Par exemple, en mathématiques, les immigrés obtiennent 508, en comparaison de 545 pour les autres Québécois, soit un écart de 37 points. L'écart est de 20 points dans les Prairies et de 9 en Alberta. En Ontario et en Colombie-Britannique, au contraire, les immigrés sont étonnamment plus forts que les natifs du Canada, avec des écarts inverses de respectivement 6 et 28 points.

Différentes raisons peuvent expliquer ces écarts, comme les caractéristiques personnelles des immigrés, leurs pays d'origine et la capacité du système d'éducation à combler les carences de certains immigrés pour les ramener à la moyenne.

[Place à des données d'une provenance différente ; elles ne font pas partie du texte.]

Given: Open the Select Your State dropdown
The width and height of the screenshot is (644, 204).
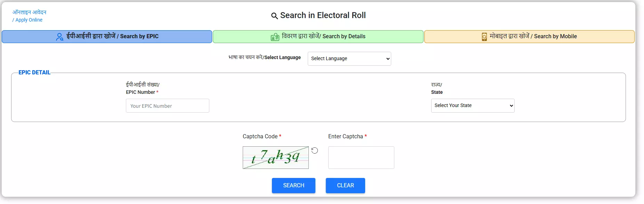Looking at the screenshot, I should pyautogui.click(x=473, y=106).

L'étude a été en mesure d'analyser l'incidence statistique d'un seul de ces trois facteurs, soit les caractéristiques personnelles. Elle renvoie néanmoins aux deux autres, que j'expliquerai plus loin.

Par caractéristiques personnelles, les chercheurs entendent le niveau de scolarité des parents, les aspirations des élèves à fréquenter plus tard l'université ou non, leur appartenance à une famille biparentale ou monoparentale, la langue parlée à la maison par rapport à celle de l'école et la profession des parents.

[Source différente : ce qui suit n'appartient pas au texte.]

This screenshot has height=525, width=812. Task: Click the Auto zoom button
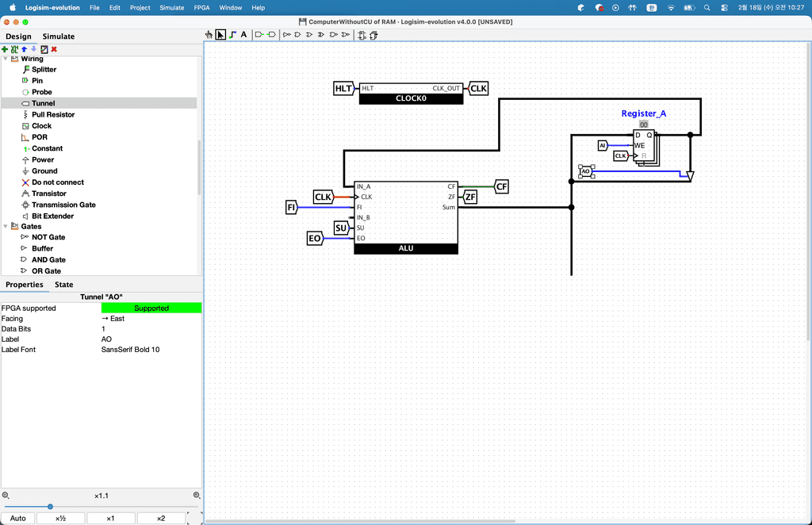click(17, 519)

Selon l'étude, ces caractéristiques justifieraient environ 30% de l'écart de résultats entre les immigrants et les natifs canadiens dans les provinces atlantiques, comparativement à 50% en Colombie-Britannique et pratiquement 100% en Ontario. Le Québec se démarque encore une fois nettement, puisque les caractéristiques personnelles n'expliqueraient que 10% des écarts.

Le test PISA ne recense pas les résultats des immigrés en fonction de leur pays d'origine et il a donc été impossible pour les chercheurs d'expliquer scientifiquement ce facteur. Toutefois, il est suggéré que l'origine des pays d'immigration peut être un élément important expliquant les nettes différences entre le Québec et les autres.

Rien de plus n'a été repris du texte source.